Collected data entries
++++

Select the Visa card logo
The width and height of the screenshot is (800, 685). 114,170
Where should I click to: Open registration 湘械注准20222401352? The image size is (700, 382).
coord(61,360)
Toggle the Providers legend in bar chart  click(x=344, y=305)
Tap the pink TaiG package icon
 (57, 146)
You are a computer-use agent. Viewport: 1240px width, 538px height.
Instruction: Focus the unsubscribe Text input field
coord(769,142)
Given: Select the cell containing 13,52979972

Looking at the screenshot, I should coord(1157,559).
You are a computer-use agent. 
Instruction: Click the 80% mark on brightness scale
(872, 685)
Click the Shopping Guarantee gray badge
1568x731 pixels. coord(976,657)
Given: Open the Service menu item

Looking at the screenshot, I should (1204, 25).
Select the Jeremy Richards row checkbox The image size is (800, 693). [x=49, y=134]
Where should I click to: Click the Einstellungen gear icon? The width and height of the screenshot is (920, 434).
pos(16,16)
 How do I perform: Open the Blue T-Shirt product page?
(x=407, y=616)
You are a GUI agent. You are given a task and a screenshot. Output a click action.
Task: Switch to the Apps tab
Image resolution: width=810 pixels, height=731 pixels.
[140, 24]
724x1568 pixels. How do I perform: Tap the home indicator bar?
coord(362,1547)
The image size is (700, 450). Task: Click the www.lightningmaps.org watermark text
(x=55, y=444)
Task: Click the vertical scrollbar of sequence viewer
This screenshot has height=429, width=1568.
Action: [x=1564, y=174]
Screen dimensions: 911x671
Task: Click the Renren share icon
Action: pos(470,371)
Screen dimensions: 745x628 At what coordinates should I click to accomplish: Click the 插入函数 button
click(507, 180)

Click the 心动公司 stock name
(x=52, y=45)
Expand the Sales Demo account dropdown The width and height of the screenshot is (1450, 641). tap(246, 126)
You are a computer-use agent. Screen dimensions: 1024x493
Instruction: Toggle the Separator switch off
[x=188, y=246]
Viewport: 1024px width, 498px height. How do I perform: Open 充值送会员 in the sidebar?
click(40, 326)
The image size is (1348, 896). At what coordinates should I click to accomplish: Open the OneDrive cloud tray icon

++++

__Exercise directions__. Write down again, exactly as given, only the lines above that fall from the line with "You are a computer-use agent. Viewport: 1240px" to the line with "Task: Click the vertical", inclusive.

__Answer space__.
You are a computer-use agent. Viewport: 1240px width, 538px height.
Instruction: Focus the unsubscribe Text input field
coord(769,142)
Given: Select the cell containing 13,52979972

Looking at the screenshot, I should coord(1157,559).
You are a computer-use agent. 
Instruction: Click the 80% mark on brightness scale
(872, 685)
Click the Shopping Guarantee gray badge
1568x731 pixels. coord(976,657)
Given: Open the Service menu item

Looking at the screenshot, I should (1204, 25).
Select the Jeremy Richards row checkbox The image size is (800, 693). [x=49, y=134]
Where should I click to: Click the Einstellungen gear icon? The width and height of the screenshot is (920, 434).
pos(16,16)
 How do I perform: Open the Blue T-Shirt product page?
(x=407, y=616)
You are a GUI agent. You are given a task and a screenshot. Output a click action.
Task: Switch to the Apps tab
Image resolution: width=810 pixels, height=731 pixels.
[140, 24]
724x1568 pixels. How do I perform: Tap the home indicator bar?
coord(362,1547)
The image size is (700, 450). Task: Click the www.lightningmaps.org watermark text
(x=55, y=444)
Task: Click the vertical scrollbar of sequence viewer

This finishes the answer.